Le tragedie del '92 hanno cambiato la società in cui viviamo e, soprattutto, le coscienze di coloro che in quel momento erano solo bambini, come me. Siamo cresciuti con l'immagine forte di come la mafia ha colpito il nostro paese, le nostre istituzioni. Al contempo siamo cresciuti con l'esempio positivo, e altrettanto forte, di chi aveva accettato persino di rinunciare alla propria vita pur di compiere il proprio dovere. Credo che le consapevolezze di cosa sia la mafia e del suo essere un disvalore facciano parte del nostro bagaglio culturale.
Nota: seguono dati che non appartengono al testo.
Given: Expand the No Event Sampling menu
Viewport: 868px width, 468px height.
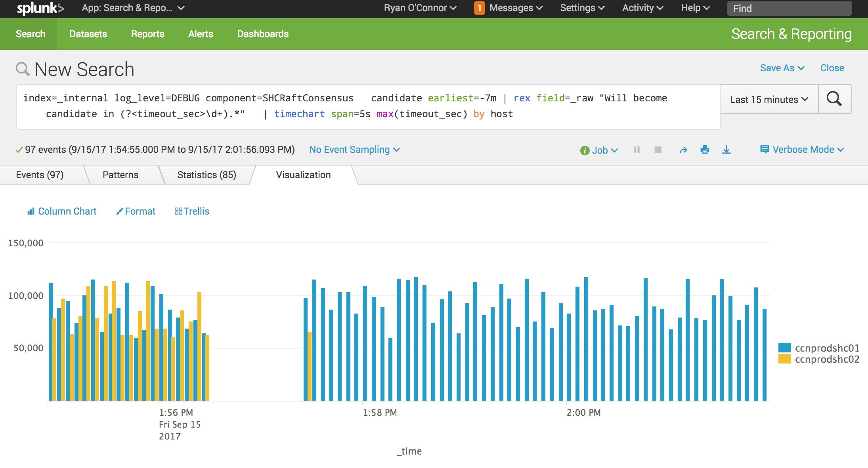Looking at the screenshot, I should (x=354, y=150).
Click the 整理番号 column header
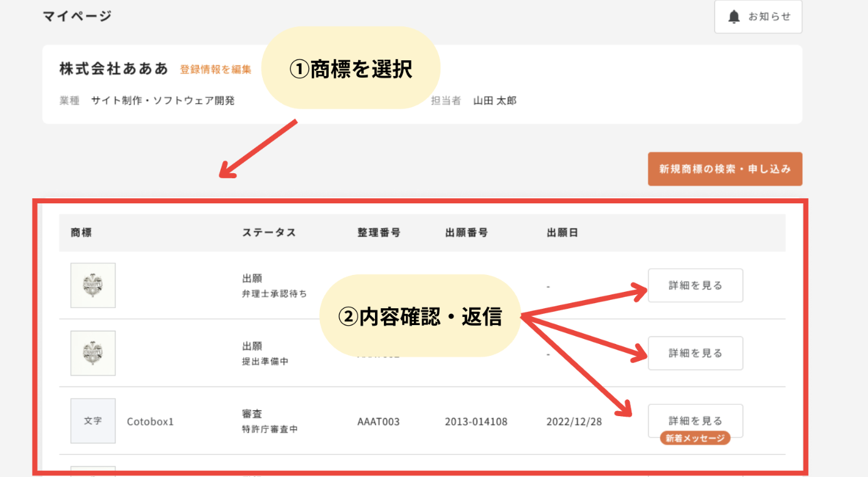The height and width of the screenshot is (477, 868). 379,233
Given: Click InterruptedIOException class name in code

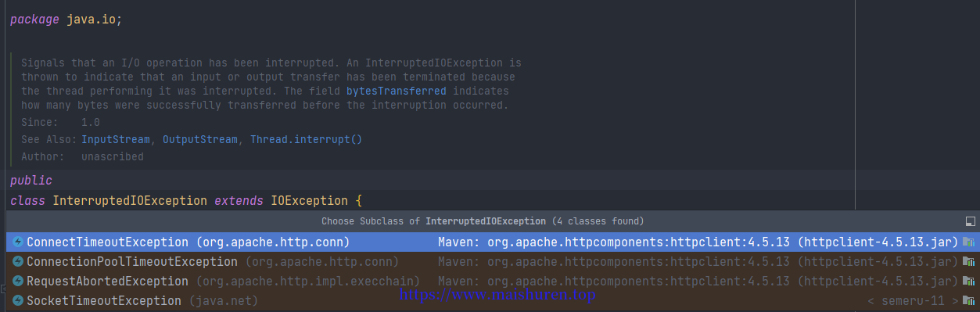Looking at the screenshot, I should point(130,201).
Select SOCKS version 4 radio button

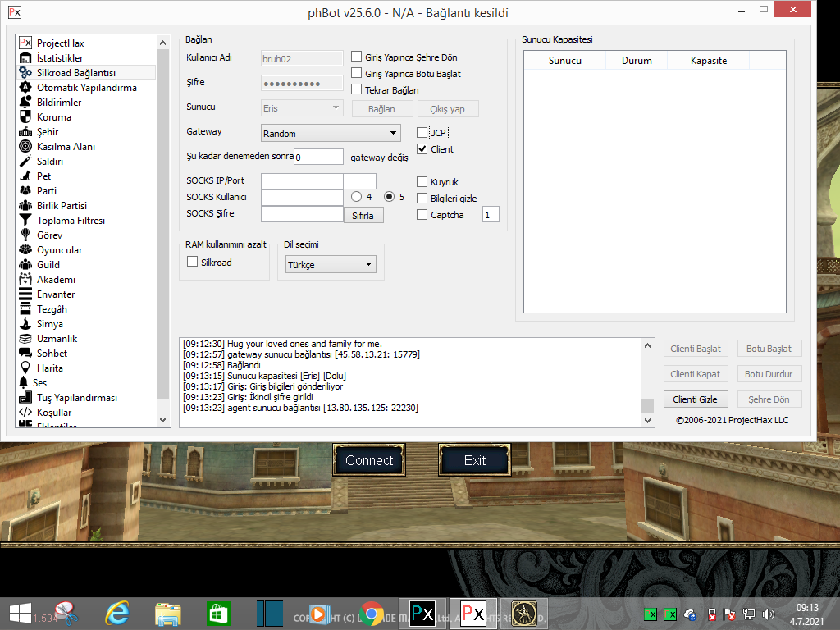(x=356, y=197)
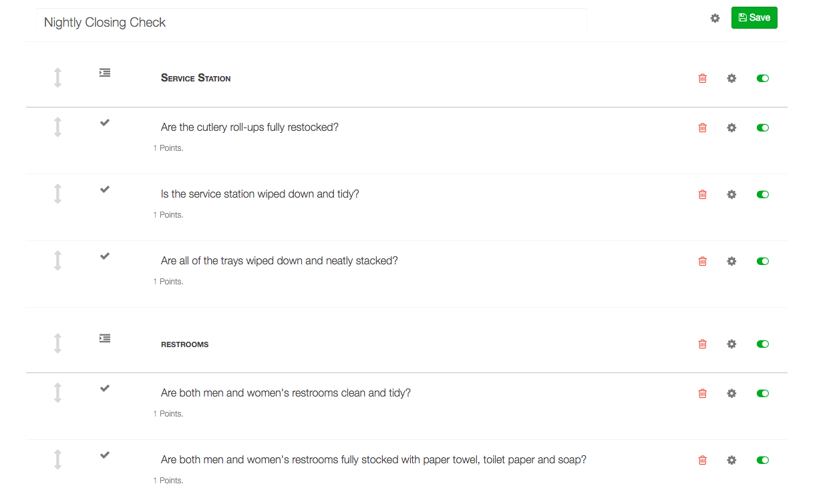This screenshot has width=837, height=504.
Task: Delete the restrooms clean and tidy question
Action: tap(702, 393)
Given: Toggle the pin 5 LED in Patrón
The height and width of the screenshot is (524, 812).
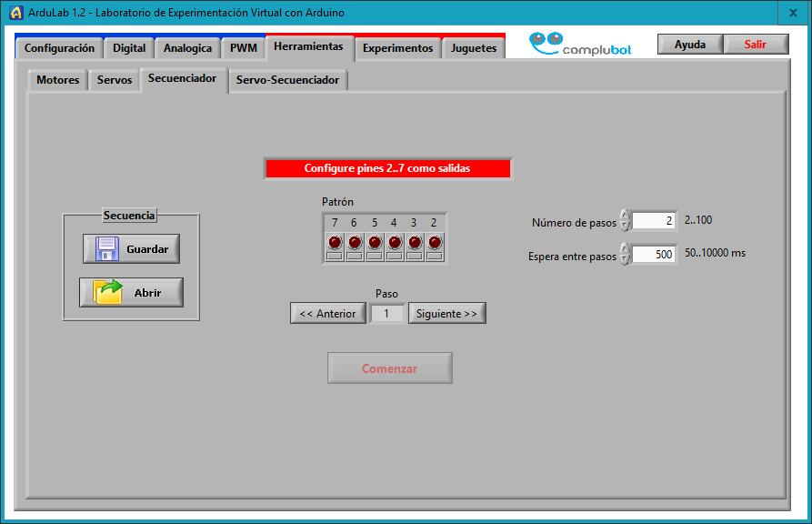Looking at the screenshot, I should (x=375, y=242).
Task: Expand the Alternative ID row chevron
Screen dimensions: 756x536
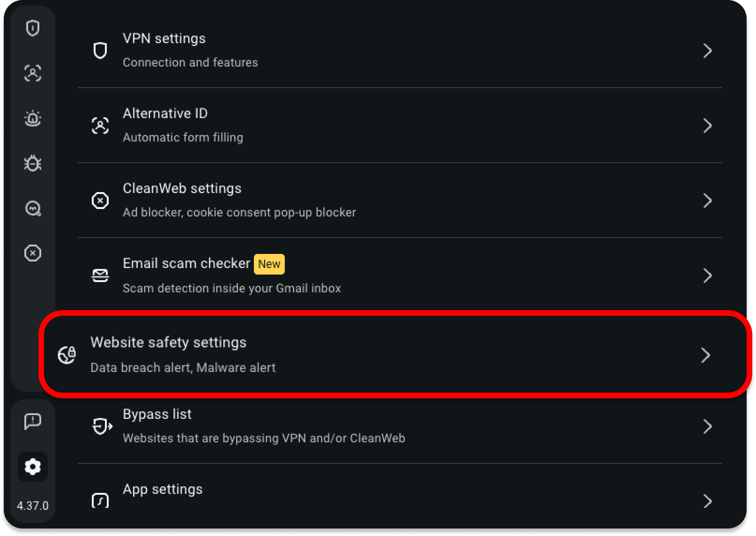Action: (707, 126)
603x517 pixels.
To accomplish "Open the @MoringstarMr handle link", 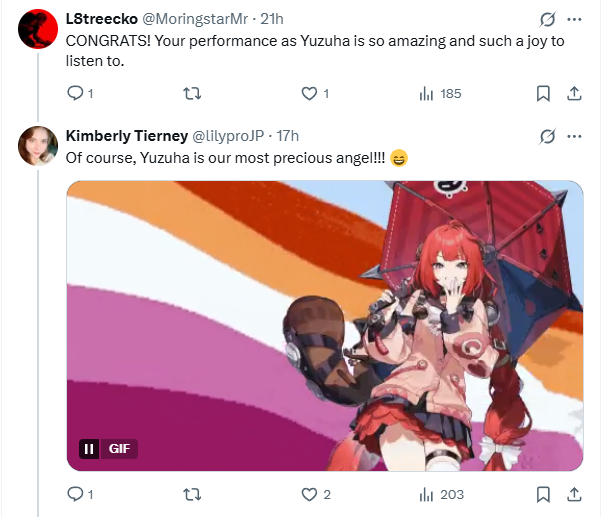I will [195, 19].
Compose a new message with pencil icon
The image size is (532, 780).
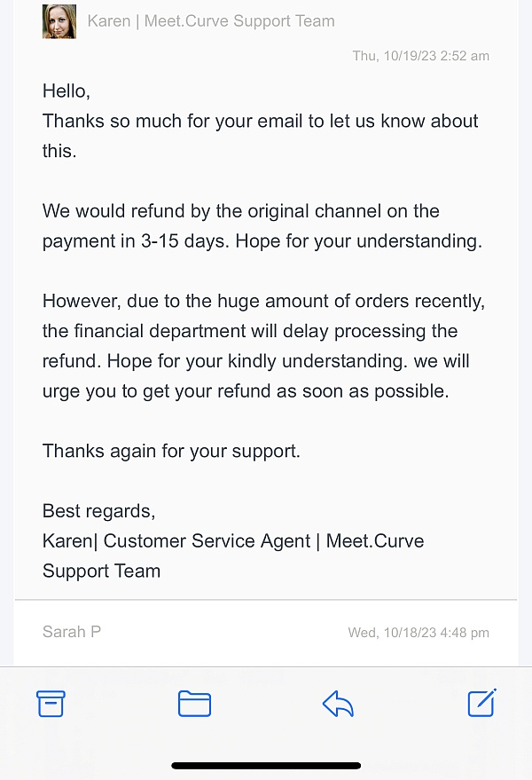pos(481,703)
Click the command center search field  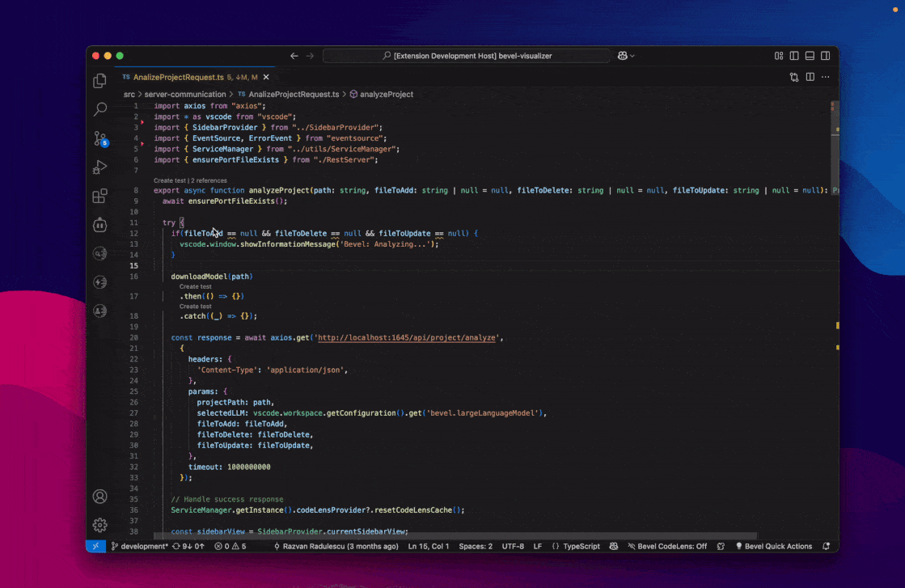click(x=467, y=56)
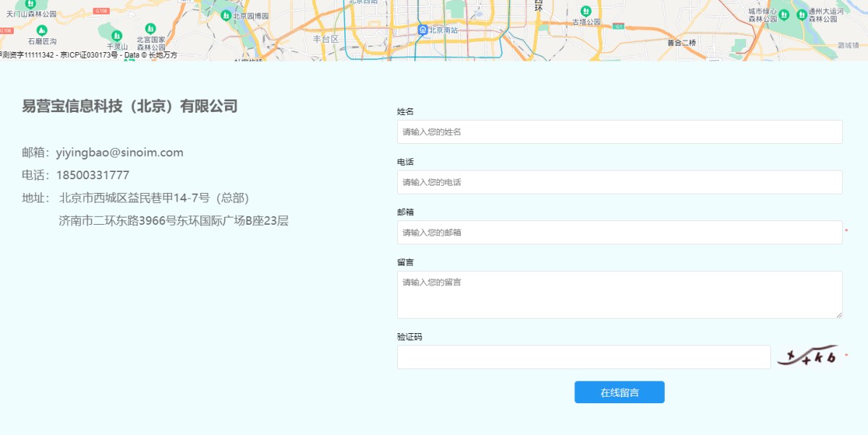Click the 北京南站 station icon on map
Image resolution: width=868 pixels, height=435 pixels.
(422, 30)
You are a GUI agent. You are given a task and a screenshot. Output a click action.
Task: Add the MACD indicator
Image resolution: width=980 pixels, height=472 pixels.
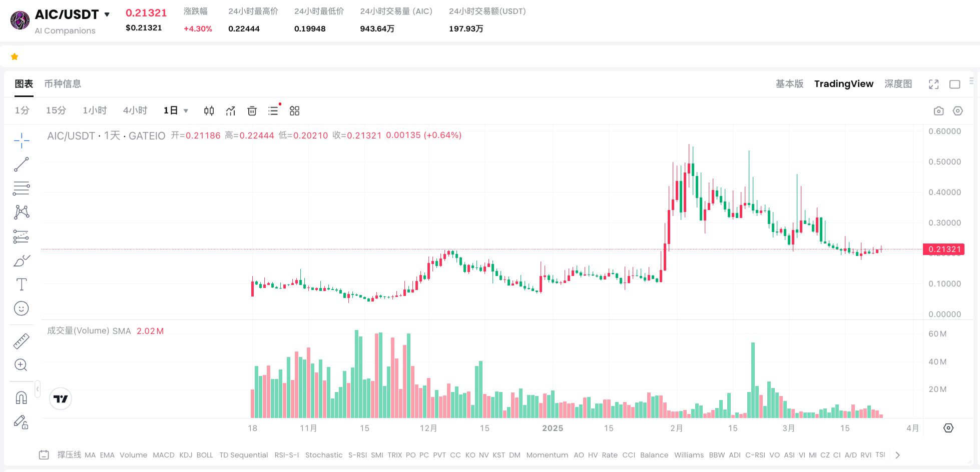coord(164,455)
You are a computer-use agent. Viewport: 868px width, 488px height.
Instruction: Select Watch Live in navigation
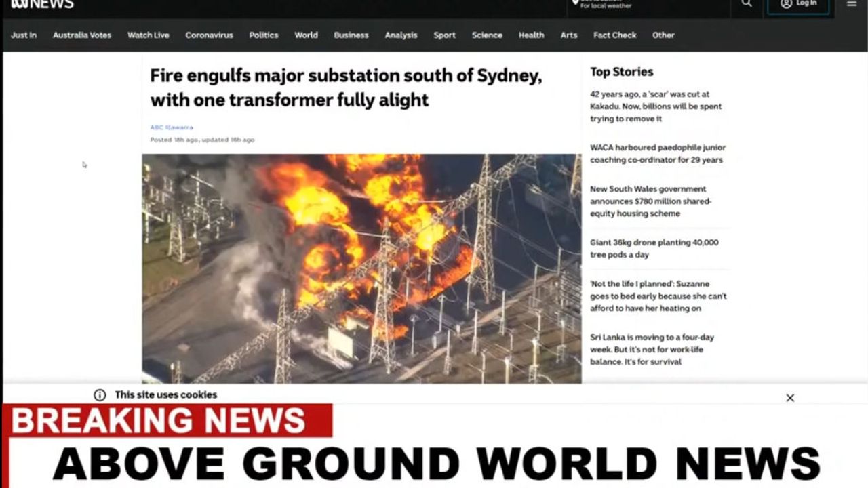pos(149,35)
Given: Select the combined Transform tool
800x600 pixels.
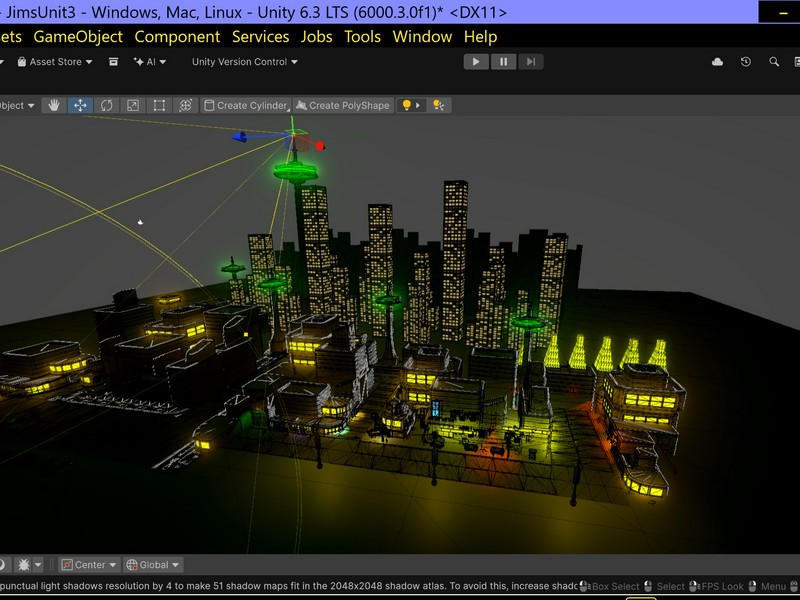Looking at the screenshot, I should [185, 105].
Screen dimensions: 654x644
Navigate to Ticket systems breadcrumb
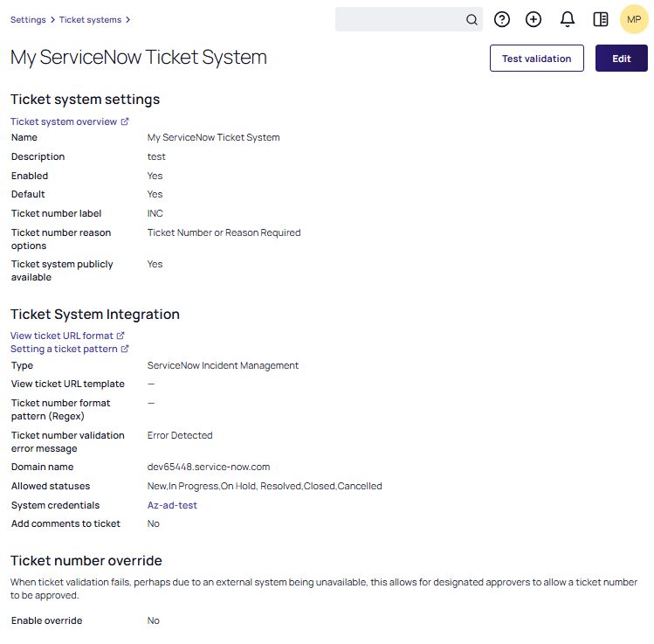[91, 19]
Credo anche che ormai, purtroppo, non abbia senso parlare di Palermo come città in cui le mafie sono particolarmente radicate, perché i fatti di cronaca di ogni giorno ci ricordano come le mafie si siano fatte strada ovunque. Penso anche, però, che noi, generazione dell'antimafia, corriamo due grandi rischi, adesso. Il primo è quello che, a furia di mitizzare e definire 'eroi' coloro che hanno, con uno straordinario senso dello stato e del dovere, portato avanti ad ogni costo il loro lavoro, ci si costruisca una sorta di alibi secondo cui noi, che siamo 'persone normali', siamo un po' sollevati dalla responsabilità di essere dei buoni cittadini sempre e dal seguire quell'impegno nello stesso modo. Spesso si tende a delegare l'antimafia a chi la fa per professione, urlando slogan d'effetto e commentando sui social media la cronaca giudiziaria meticolosamente, perdendo di vista il nostro personale impegno quotidiano. Il secondo rischio è quello di non distinguere più i buoni dai cattivi. Combattiamo tutti la mafia, almeno a parole, tutti abbiamo il diritto di commemorare, tutti abbiamo il diritto di essere definiti antimafiosi, fatte salve le condanne. E invece no. Io credo che occorra essere molto attenti proprio li, nel distinguere i buoni dai cattivi, a prescindere dalle vicende giudiziarie. Forse adesso i 'professionisti dell'antimafia' esistono davvero e a noi, che abbiamo avuto la fortuna di interiorizzare cosa sia davvero l'antimafia, spetta il compito di tracciare dei distinguo molto netti.